Os diplomas que regulam a propriedade horizontal foram escritos num tempo que já não existe. O velho Código Civil, o Decreto-Lei n.º 268/94… tudo pensado para prédios pequenos, onde todos se conheciam e onde o administrador era aquele vizinho que fazia de tudo. Hoje, não. Hoje há prédios com vinte, trinta, cinquenta frações, condóminos que nunca apareceram numa assembleia, apartamentos sobrelotados e decisões que demoram meses, às vezes anos, a sair do papel. E enquanto isso, quem vive no último andar continua a olhar para o teto com medo da próxima chuva.
A revisão de 2022 tentou melhorar alguma coisa, mas ficou-se por aí. Não resolveu o essencial. Continuamos agarrados às atas, às assinaturas, às formalidades e a uma burocracia que parece ter sido feita para desmotivar. É quase como se o papel valesse mais do que o prédio. Já vi juízes darem mais importância à forma da ata do que à gravidade da infiltração que destrói um teto. E isto, sinceramente, custa-me aceitar.

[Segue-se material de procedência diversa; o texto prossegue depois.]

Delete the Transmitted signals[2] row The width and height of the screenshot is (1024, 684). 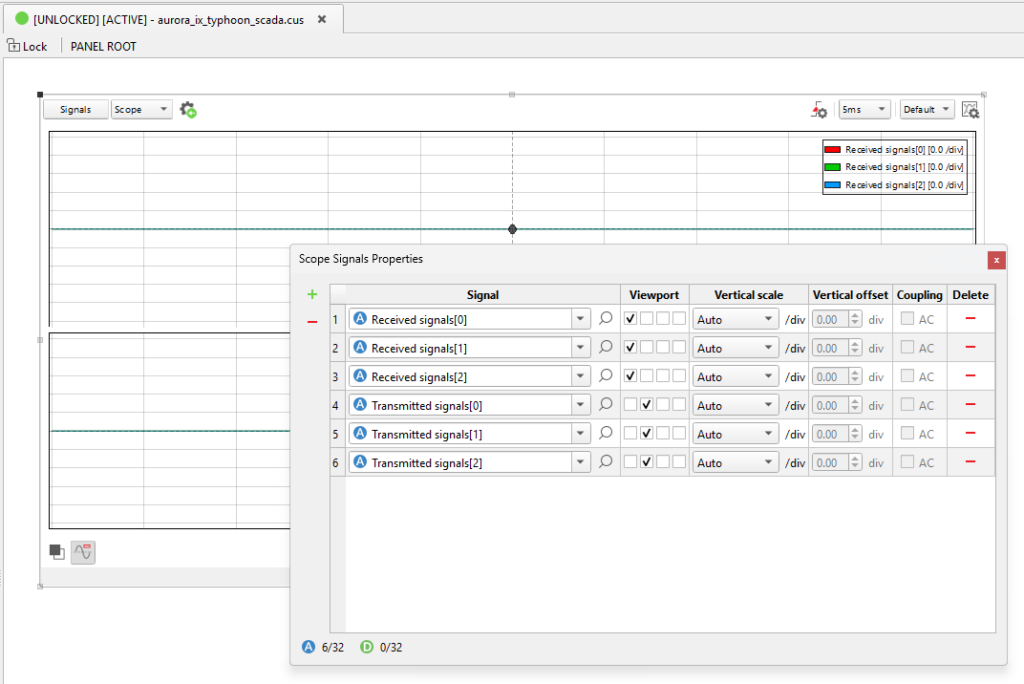(970, 462)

Os processos executivos então… são um pesadelo. Arrastam-se, perdem-se em notificações, voltam atrás. O condomínio é tratado como se fosse só mais um credor, quando o que está em causa é o direito básico de viver num sítio digno. As injunções são rápidas na teoria, mas lentas na prática. E enquanto o processo anda, o prédio degrada-se, o administrador desanima e os condóminos que pagam sentem-se tolos.
Nos Julgados de Paz, quando há, ainda se vai conseguindo alguma justiça mais humana. Mas nem todos os concelhos têm Julgado de Paz. E as câmaras? Poucas querem saber. Fala-se tanto de proximidade e cidadania, mas depois deixam os moradores entregues à sorte.
O que me incomoda mais é esta inversão de papéis. O incumpridor tornou-se o protagonista. É ele quem bloqueia as obras, quem impugna as atas, quem arrasta tudo. E a lei deixa. Dá-lhe tempo, recursos e até algum conforto. Já quem paga, espera. E no fim, paga outra vez.
Não é preciso ser jurista para perceber que isto está errado. As quotas do condomínio deviam ter execução prioritária. Devia ser rápido, sem burocracia. E as obras urgentes, quando há infiltrações ou risco elétrico, deviam poder ser ordenadas em poucos dias, ponto final. Não faz sentido que um telhado a cair dependa de uma ata bem redigida.
Mas o problema é mais fundo. Falta-nos uma mudança de mentalidade. Viver em condomínio é quase um micro-Estado, uma lição diária de convivência e responsabilidade. E esse contrato social falha quando o sistema não protege quem cumpre. Quando a justiça é lenta, quando os municípios se escondem atrás de formalismos, o prédio deixa de ser um lar e passa a ser um campo de batalha.
Cada processo de condomínio é um retrato do País. Há sempre o vizinho que não paga e acha que “não faz mal”, o administrador que tenta segurar o barco, o morador que dorme com um balde ao lado da cama e uma lei que parece feita por quem nunca viveu num prédio. E o mais irónico é que todos pagam, de uma forma ou de outra.
Enquanto a lei continuar a premiar a forma em vez da substância, a acta em vez da parede e a lentidão em vez da urgência, nada muda. E o país dos condomínios vai continuando assim, entre a infiltração que não se repara e o processo que nunca mais anda. Falta-lhe o mesmo que falta a tantos prédios, manutenção.